[Data listing]
-- begin --
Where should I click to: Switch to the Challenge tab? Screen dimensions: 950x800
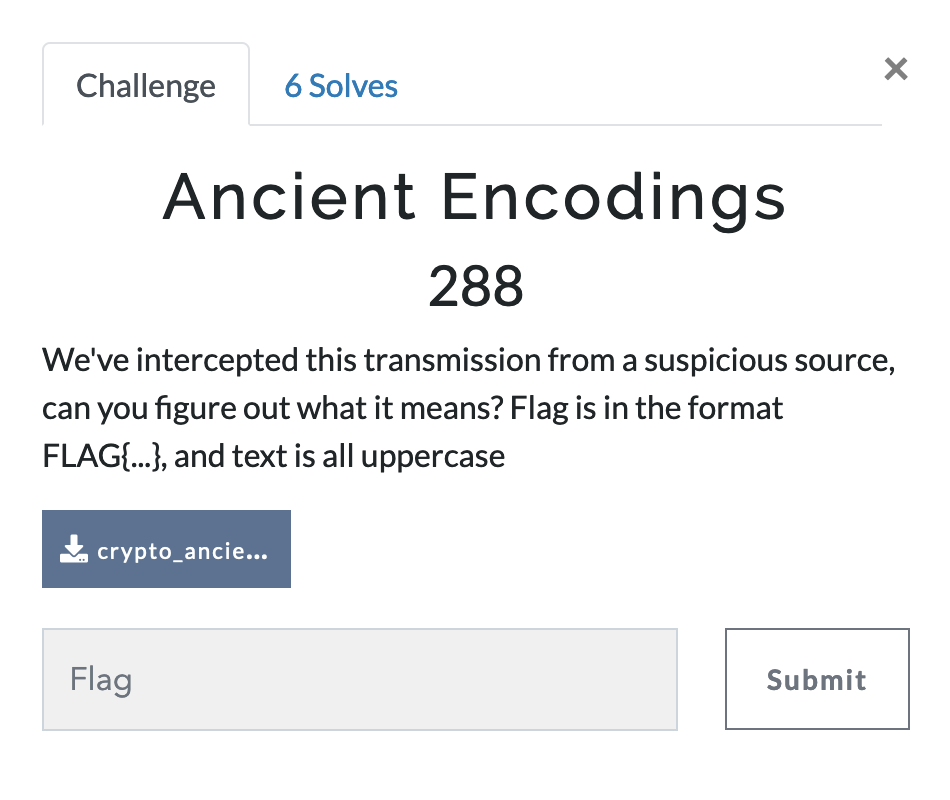146,86
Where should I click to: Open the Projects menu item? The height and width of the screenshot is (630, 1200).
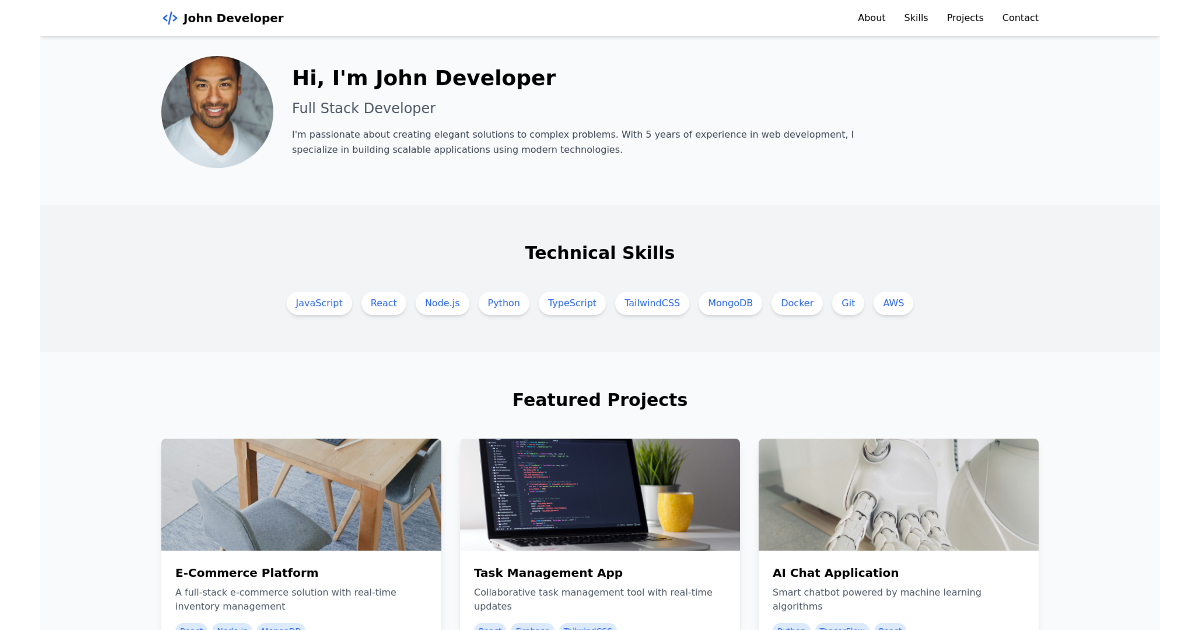964,17
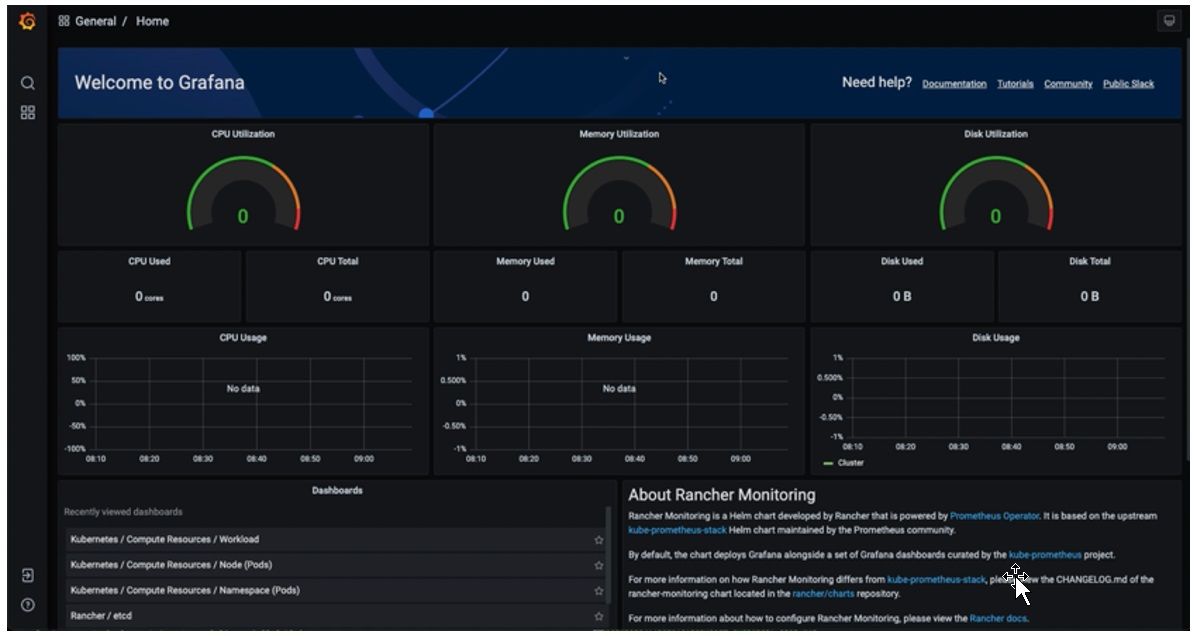Viewport: 1197px width, 636px height.
Task: Star the Kubernetes Compute Resources Workload dashboard
Action: coord(598,540)
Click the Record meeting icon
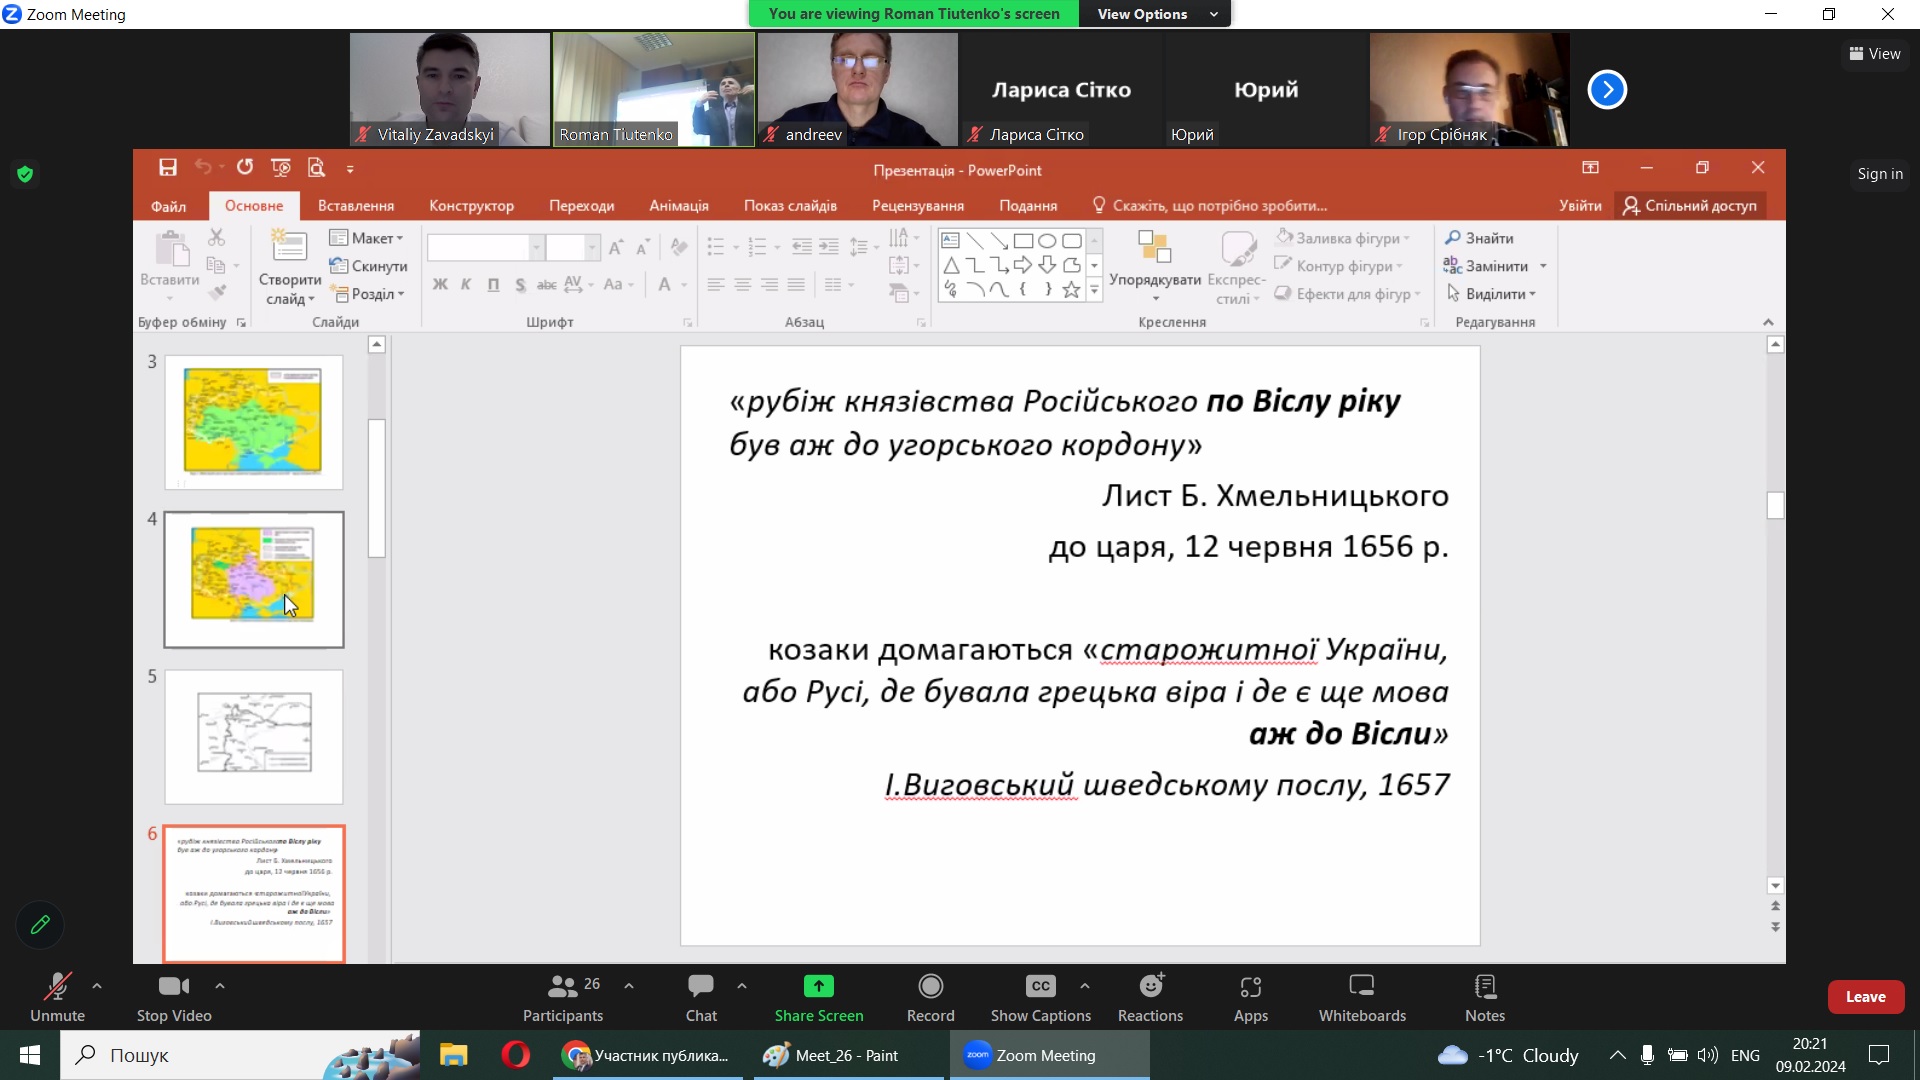The height and width of the screenshot is (1080, 1920). (x=930, y=987)
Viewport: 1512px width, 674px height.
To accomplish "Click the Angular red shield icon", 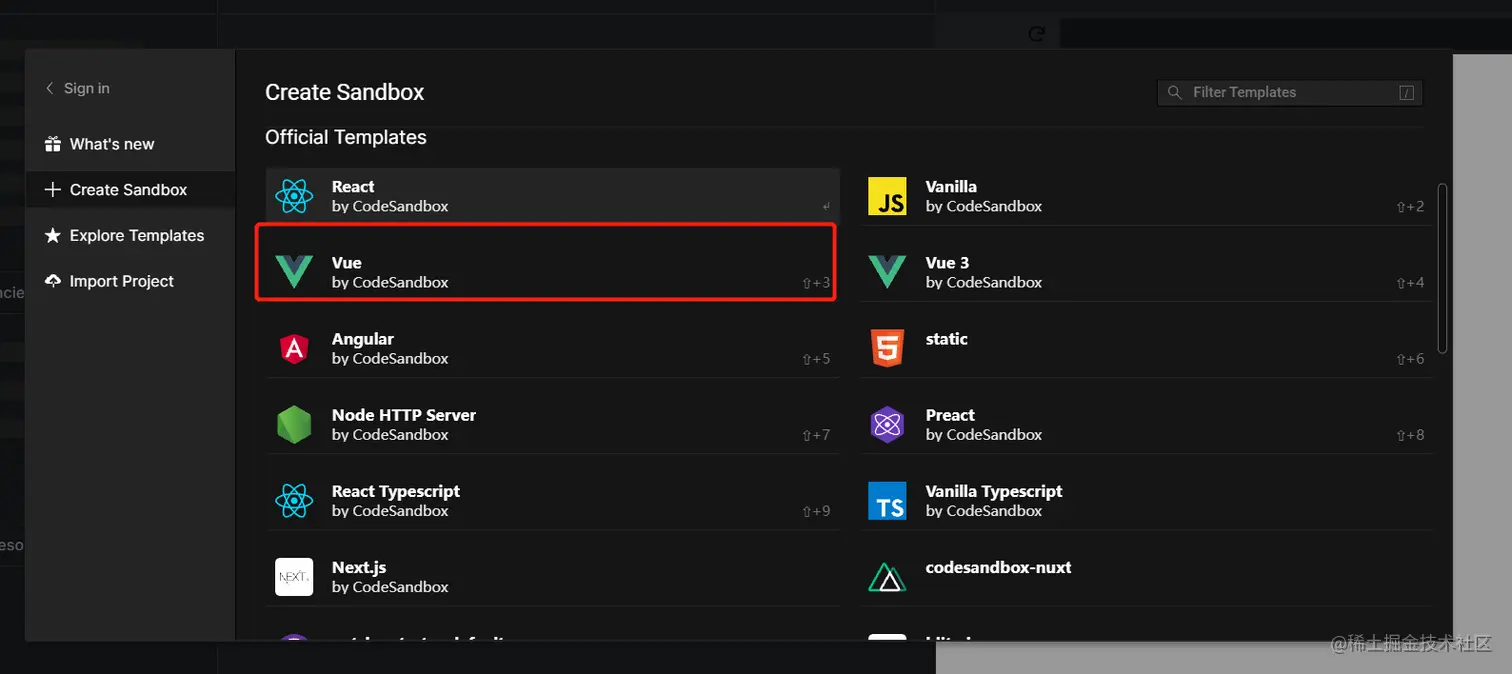I will (x=294, y=348).
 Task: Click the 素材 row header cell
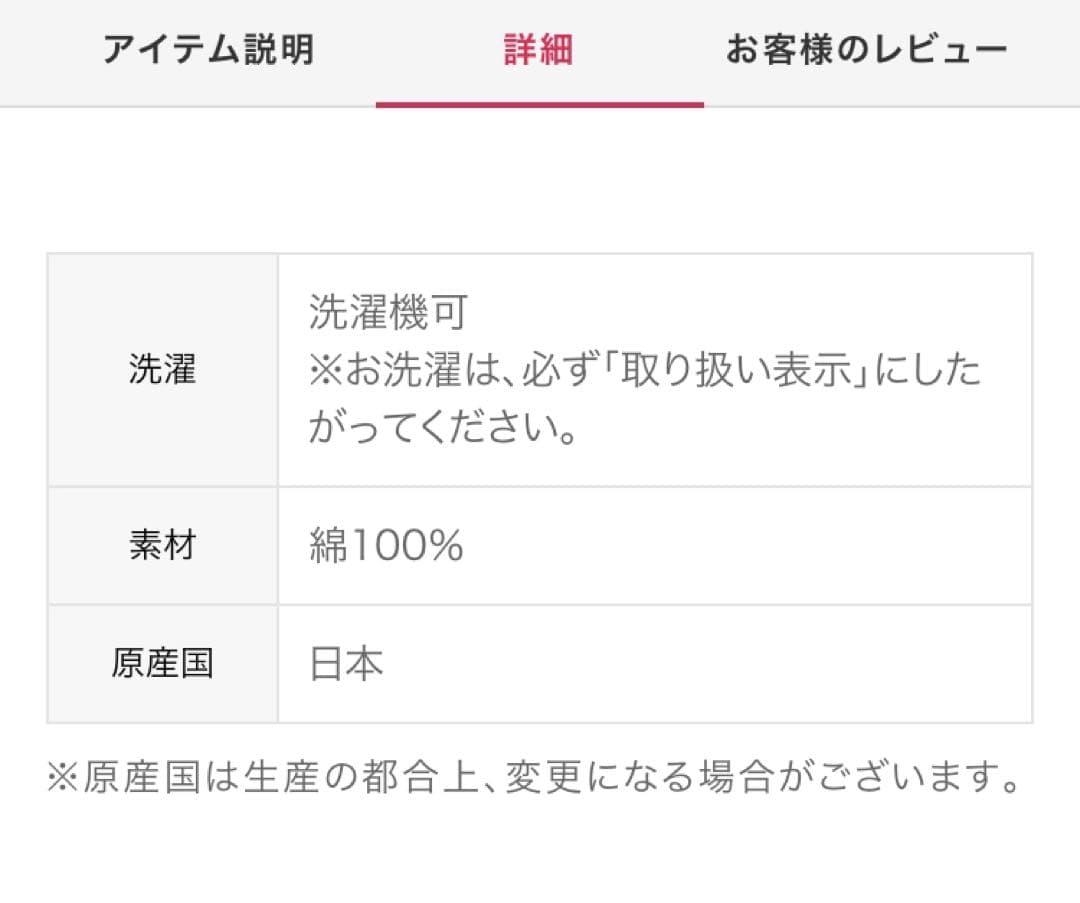162,546
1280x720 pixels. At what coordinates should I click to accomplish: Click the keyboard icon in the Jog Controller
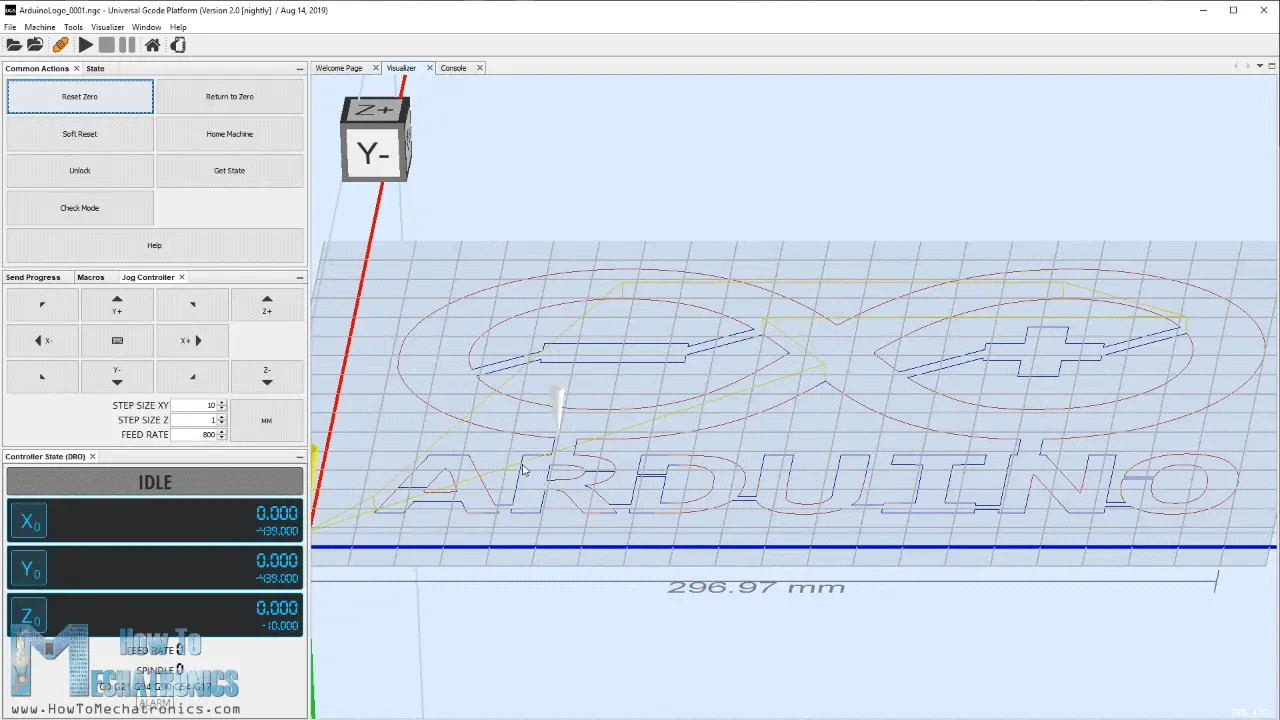point(117,340)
-- end --
- **What the task asks**
Copy the items above word for word, from the very first one through the line containing "The height and width of the screenshot is (1080, 1920).", with both ends included. Leave the pictures out of your copy.

- **Answer to this problem**
Where should I click to: Switch to the Challenge tab? Screen dimensions: 950x800
146,86
Where should I click to: Open the Projects menu item? The height and width of the screenshot is (630, 1200).
964,17
Viewport: 1197px width, 636px height.
Task: Star the Kubernetes Compute Resources Workload dashboard
Action: coord(598,540)
Click the Record meeting icon
The height and width of the screenshot is (1080, 1920). (x=930, y=987)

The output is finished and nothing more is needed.